Mathematics • Year 7 • Unit 3 • Lesson 2

Triangles by Sides — Mixed Challenge

Bring together everything from Lesson 2: side classification, tick marks, symmetry, and the link between equal sides and equal opposite angles. Spot a common error and tackle an open-ended sketching puzzle.

Master · Mixed Challenge

1. Mixed problems — choose the right rule

Mix classifying, tick reading, symmetry counting and side-angle linking. 2 marks each

1.1 Classify the triangle with sides 5 cm, 12 cm, 13 cm.

1.2 A triangle has all sides marked with one tick each. State (a) the type and (b) each interior angle.

1.3 An isosceles triangle has base angles of 70° each. Without using the angle sum yet, what can you say about the third angle (apex)? Then check by finding its value.

1.4 A triangle has two sides of length 8 cm with one tick each, and a third side with no tick. Classify it.

1.5 A triangle has sides 6 cm, 8 cm, 10 cm. (a) Classify by sides. (b) State the number of lines of symmetry.

1.6 Explain why an equilateral triangle has more lines of symmetry than an isosceles triangle.

Stuck on 1.6? In an equilateral triangle, EVERY vertex looks the same as every other; an isosceles triangle only has symmetry through its one special apex.

2. Find the mistake

Another Year 7 student tried to classify a triangle. Their working is shown below. Exactly one line contains a mistake. Spot it, explain why it's wrong, then re-do the working correctly. 3 marks

Student's problem: A triangle has sides 7 cm, 7 cm and 7 cm. Classify it and state its lines of symmetry.

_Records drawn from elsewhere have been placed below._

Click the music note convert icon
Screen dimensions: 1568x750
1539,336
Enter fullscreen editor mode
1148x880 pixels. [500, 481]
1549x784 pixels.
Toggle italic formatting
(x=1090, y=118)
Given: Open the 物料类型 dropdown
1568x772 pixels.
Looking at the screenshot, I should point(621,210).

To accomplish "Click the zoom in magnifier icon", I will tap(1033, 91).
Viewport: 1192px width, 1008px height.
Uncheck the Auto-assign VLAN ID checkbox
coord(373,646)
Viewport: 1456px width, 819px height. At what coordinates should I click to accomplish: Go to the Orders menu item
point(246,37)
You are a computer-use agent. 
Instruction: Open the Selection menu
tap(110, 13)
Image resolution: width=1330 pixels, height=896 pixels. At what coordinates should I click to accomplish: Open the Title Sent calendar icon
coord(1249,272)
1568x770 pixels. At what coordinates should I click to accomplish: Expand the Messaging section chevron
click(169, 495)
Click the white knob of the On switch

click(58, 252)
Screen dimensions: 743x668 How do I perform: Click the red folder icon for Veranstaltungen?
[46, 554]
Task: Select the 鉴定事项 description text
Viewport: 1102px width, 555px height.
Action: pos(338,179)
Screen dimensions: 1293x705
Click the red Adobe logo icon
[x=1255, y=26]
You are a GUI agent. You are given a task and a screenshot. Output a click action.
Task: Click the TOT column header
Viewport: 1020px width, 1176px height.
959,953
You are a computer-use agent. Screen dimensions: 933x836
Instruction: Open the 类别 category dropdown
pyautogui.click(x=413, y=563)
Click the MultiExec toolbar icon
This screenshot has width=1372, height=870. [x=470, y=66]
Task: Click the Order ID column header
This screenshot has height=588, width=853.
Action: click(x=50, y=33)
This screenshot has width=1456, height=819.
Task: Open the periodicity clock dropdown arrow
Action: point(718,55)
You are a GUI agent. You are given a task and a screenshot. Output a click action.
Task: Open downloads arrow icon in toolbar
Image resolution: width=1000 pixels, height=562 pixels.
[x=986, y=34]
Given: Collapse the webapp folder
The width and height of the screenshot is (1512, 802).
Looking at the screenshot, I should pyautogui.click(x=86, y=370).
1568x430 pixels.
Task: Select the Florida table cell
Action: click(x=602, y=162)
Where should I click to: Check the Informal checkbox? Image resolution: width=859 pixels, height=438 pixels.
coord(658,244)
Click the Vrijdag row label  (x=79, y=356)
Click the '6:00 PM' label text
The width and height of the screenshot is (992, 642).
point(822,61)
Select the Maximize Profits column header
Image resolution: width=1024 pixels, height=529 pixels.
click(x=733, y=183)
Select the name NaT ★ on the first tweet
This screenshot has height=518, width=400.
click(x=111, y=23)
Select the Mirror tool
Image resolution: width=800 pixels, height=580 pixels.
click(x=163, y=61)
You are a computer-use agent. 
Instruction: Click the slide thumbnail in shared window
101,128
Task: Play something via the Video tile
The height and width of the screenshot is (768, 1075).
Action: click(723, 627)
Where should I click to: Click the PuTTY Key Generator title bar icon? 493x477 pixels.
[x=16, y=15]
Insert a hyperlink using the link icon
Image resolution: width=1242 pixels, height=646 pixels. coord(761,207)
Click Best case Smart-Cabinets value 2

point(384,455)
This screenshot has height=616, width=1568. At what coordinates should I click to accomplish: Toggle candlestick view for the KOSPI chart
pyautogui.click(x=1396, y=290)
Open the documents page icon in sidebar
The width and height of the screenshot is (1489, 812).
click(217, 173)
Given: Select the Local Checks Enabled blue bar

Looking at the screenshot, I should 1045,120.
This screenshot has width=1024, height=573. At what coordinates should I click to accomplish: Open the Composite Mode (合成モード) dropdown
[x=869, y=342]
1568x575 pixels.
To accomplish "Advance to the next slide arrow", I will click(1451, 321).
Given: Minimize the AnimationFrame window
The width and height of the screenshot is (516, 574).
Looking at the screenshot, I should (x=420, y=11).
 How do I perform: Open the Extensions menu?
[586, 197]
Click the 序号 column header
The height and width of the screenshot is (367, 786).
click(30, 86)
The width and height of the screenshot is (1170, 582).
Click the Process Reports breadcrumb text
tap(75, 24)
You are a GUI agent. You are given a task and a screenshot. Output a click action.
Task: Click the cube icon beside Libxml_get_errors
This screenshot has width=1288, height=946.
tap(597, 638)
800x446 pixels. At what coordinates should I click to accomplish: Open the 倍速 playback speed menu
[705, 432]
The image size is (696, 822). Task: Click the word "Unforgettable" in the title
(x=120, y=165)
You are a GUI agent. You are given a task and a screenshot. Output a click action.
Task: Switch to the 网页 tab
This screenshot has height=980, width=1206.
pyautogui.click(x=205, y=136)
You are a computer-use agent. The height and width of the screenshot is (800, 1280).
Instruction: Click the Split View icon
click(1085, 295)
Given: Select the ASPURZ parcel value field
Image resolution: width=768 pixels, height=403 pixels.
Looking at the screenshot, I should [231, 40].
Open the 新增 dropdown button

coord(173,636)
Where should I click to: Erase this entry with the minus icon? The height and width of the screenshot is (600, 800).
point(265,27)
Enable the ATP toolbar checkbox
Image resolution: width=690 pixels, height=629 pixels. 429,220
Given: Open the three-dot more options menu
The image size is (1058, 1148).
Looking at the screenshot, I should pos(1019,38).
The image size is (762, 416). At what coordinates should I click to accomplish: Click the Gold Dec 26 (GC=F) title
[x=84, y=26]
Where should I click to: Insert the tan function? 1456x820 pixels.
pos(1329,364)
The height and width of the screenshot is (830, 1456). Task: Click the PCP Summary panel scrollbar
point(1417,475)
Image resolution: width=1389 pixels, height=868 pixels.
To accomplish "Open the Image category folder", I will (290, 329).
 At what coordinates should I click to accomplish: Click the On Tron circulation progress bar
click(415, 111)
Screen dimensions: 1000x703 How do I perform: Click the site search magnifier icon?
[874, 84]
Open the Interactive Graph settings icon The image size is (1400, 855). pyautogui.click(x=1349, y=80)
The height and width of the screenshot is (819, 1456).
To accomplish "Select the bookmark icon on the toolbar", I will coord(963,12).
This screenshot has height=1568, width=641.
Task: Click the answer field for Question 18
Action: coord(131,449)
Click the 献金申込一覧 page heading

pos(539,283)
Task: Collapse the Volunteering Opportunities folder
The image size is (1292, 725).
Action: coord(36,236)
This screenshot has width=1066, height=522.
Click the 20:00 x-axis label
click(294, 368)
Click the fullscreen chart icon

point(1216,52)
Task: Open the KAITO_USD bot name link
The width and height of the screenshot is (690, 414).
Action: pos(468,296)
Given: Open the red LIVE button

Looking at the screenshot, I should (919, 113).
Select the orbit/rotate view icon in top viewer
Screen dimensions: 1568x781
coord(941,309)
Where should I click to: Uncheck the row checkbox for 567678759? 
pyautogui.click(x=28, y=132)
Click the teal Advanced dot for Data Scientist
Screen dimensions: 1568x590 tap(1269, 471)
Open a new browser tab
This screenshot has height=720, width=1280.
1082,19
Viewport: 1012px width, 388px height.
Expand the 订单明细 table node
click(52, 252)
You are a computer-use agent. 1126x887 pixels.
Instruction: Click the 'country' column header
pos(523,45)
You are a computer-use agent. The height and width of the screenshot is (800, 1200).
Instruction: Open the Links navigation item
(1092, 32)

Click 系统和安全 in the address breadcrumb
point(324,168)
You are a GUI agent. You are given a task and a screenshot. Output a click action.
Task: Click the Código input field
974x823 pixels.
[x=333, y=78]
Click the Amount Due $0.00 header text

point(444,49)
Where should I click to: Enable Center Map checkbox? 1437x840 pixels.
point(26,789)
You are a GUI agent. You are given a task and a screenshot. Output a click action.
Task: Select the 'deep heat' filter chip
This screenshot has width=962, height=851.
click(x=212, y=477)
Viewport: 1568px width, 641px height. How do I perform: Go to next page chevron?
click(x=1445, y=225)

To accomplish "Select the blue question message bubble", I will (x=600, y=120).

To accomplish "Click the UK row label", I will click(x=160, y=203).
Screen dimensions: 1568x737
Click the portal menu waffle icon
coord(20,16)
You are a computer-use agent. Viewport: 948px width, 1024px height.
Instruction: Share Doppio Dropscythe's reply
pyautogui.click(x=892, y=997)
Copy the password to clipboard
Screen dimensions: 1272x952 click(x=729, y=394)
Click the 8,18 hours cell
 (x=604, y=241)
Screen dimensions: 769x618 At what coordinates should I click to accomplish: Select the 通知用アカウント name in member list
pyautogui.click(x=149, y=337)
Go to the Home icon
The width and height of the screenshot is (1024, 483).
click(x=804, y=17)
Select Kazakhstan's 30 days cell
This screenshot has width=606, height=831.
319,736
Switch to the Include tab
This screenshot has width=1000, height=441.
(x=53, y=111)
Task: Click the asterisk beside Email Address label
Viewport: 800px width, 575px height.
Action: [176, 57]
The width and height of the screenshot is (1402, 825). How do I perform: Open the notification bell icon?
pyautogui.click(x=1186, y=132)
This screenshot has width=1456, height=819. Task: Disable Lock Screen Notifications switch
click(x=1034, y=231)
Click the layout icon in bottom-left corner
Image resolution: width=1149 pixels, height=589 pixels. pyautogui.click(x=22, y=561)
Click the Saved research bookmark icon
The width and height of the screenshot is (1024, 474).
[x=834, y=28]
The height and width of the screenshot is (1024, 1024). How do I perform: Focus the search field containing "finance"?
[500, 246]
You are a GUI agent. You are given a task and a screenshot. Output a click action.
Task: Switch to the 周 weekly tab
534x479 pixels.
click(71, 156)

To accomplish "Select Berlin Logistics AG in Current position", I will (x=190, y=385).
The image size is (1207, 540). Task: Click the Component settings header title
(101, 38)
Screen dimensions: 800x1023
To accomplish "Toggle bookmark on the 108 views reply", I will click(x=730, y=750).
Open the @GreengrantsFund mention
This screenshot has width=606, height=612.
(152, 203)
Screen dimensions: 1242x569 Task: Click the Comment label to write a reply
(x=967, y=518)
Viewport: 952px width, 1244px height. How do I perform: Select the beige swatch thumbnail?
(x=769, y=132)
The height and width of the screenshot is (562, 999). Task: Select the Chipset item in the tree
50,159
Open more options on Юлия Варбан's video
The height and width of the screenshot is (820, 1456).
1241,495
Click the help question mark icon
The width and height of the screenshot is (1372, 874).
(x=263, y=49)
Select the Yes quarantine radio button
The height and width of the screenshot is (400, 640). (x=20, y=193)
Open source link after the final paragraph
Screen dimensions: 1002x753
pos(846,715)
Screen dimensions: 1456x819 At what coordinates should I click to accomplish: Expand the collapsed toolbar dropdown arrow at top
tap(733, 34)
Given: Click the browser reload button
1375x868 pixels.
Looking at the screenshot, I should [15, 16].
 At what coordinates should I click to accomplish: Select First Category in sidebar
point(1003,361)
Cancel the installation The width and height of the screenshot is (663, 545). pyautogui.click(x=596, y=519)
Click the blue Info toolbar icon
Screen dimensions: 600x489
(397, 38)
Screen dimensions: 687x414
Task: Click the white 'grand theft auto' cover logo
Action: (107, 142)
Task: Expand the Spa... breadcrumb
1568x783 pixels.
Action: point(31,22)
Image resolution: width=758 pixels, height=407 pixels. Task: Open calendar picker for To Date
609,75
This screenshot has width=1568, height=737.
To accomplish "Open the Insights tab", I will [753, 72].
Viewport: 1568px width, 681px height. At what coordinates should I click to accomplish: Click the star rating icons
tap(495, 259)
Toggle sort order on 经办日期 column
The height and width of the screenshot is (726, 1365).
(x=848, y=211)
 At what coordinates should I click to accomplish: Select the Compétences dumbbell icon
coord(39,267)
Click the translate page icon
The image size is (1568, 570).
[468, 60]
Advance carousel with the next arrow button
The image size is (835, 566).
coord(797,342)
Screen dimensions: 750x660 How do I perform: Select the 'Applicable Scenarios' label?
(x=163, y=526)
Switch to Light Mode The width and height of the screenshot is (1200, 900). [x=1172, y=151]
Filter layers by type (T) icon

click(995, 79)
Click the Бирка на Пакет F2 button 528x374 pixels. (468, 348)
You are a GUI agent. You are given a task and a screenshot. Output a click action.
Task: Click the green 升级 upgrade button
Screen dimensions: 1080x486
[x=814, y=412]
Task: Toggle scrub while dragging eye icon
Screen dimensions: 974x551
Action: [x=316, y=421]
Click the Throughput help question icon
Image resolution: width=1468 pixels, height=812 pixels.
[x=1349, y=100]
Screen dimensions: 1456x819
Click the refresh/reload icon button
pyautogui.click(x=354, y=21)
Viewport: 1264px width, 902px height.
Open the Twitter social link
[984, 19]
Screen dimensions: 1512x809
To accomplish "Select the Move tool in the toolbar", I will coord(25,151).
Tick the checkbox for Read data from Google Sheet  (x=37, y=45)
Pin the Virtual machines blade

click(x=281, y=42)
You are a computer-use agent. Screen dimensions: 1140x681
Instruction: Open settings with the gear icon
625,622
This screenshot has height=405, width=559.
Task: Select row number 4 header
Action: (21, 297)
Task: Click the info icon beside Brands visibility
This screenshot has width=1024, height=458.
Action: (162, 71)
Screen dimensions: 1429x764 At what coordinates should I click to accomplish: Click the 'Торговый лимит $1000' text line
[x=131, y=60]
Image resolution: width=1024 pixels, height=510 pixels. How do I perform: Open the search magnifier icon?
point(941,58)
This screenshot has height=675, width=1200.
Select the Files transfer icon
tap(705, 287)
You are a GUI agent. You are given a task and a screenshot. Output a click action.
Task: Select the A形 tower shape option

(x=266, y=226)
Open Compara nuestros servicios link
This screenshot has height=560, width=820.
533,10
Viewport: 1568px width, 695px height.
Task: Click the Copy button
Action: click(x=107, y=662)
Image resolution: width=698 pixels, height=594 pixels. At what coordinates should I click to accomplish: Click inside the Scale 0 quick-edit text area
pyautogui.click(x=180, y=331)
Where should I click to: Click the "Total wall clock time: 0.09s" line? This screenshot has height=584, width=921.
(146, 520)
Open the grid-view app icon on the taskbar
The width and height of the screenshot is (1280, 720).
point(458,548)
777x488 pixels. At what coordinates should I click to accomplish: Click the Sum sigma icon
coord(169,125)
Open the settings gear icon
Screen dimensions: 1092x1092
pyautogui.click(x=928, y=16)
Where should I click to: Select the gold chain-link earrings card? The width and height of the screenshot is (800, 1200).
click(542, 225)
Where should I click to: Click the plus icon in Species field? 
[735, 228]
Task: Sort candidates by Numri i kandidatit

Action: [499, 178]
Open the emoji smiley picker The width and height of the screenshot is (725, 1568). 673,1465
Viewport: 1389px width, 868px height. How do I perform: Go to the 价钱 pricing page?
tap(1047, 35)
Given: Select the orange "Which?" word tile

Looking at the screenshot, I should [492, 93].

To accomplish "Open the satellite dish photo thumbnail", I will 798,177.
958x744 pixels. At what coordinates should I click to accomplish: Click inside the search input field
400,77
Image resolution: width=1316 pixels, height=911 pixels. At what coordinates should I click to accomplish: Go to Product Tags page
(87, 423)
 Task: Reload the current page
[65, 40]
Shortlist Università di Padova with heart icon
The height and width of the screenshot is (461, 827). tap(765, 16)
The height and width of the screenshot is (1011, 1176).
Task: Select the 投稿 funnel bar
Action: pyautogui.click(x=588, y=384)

Line 1: Two of the sides are equal (7 = 7).

Line 2: Two equal sides → isosceles.

Line 3: Isosceles has 1 line of symmetry. Answer: isosceles, 1 line.

(a) Which line contains the mistake?

(b) Explain in one or two sentences why that line is wrong.

(c) Write out the corrected working in full, including the corrected final answer.

Stuck? Count again — how many sides equal 7? Use the MOST specific name available.

3. Open-ended challenge — sketch and classify

This question has many correct answers. Use a ruler to draw, and label with tick marks. 4 marks

3.1 In the space below (or on a separate sheet), sketch each of the following triangles using a ruler and pencil. Add the correct number of tick marks to each side so that the type is unmistakable. Label each one.

  • An isosceles triangle with two sides 7 cm and a third side 4 cm.
  • An equilateral triangle with each side 5 cm.
  • A scalene triangle with sides 4 cm, 6 cm and 7 cm.

Then state for each one: (a) the number of lines of symmetry, (b) how many of its angles are equal.

Bonus: Can you draw a triangle that is BOTH a right-angled triangle (one 90° angle) AND isosceles? Add it to your sketches and write down what the three angles must be.

Stuck on the bonus? Two equal sides force two equal angles. If one angle is 90°, the other two must sum to 90° — and be equal.

How did this worksheet feel?

What I'll revisit before next class:

Answers — Do not peek before attempting

1.1 — 5, 12, 13

All sides different → scalene.

1.2 — All sides one tick each

(a) Equilateral. (b) Each angle = 180 ÷ 3 = 60°.

1.3 — Isosceles, base angles 70° each

The apex angle is the third angle of the triangle, opposite the unequal third side. Using angle sum: 180 − 70 − 70 = 40°.

1.4 — Two sides 8 cm, one tick each; third side untick'd

Two equal sides marked → isosceles (the third side is different, hence no matching tick).

1.5 — 6, 8, 10

(a) Scalene. (b) 0 lines of symmetry.

1.6 — Why more lines of symmetry?

An equilateral triangle has all three sides equal AND all three angles equal, so every vertex behaves identically — you can fold from each of the three vertices straight through to the midpoint of the opposite side and the two halves match. That gives 3 lines of symmetry. An isosceles triangle has only two sides equal, so only ONE special vertex (the apex) sits at the head of a fold-line — the other two vertices are different from each other. That gives only 1 line of symmetry.

2 — Find the mistake

(a) The mistake is on Line 1 (and carries through to Line 2 and Line 3).
(b) The student only counted two of the sides as equal, but actually all three sides equal 7 cm (7 = 7 = 7). The most specific name for "all three sides equal" is equilateral, not isosceles.
(c) Corrected working:
Line 1: All three sides are equal (7 = 7 = 7).
Line 2: Three equal sides → equilateral.
Line 3: Equilateral has 3 lines of symmetry. Answer: equilateral, 3 lines.

3 — Open-ended sketch (sample marking key)

Isosceles 7-7-4: One tick on each of the two 7 cm sides (no ticks on the 4 cm side). (a) 1 line of symmetry. (b) 2 equal angles (the two base angles).
Equilateral 5-5-5: One tick on each side (all three). (a) 3 lines of symmetry. (b) 3 equal angles, each 60°.
Scalene 4-6-7: No ticks needed (all sides different). (a) 0 lines of symmetry. (b) 0 equal angles.
Bonus — right isosceles: One 90° angle, plus two equal sides forcing two equal angles. The two remaining angles must add to 180 − 90 = 90, and they are equal, so each is 45°. Angles: 45°, 45°, 90°.

Marking: 1 for each correctly-sketched + ticked triangle (3 marks total); 1 for fully correct (a) and (b) on all three; bonus credited for any valid right-isosceles sketch with 45-45-90 labelled.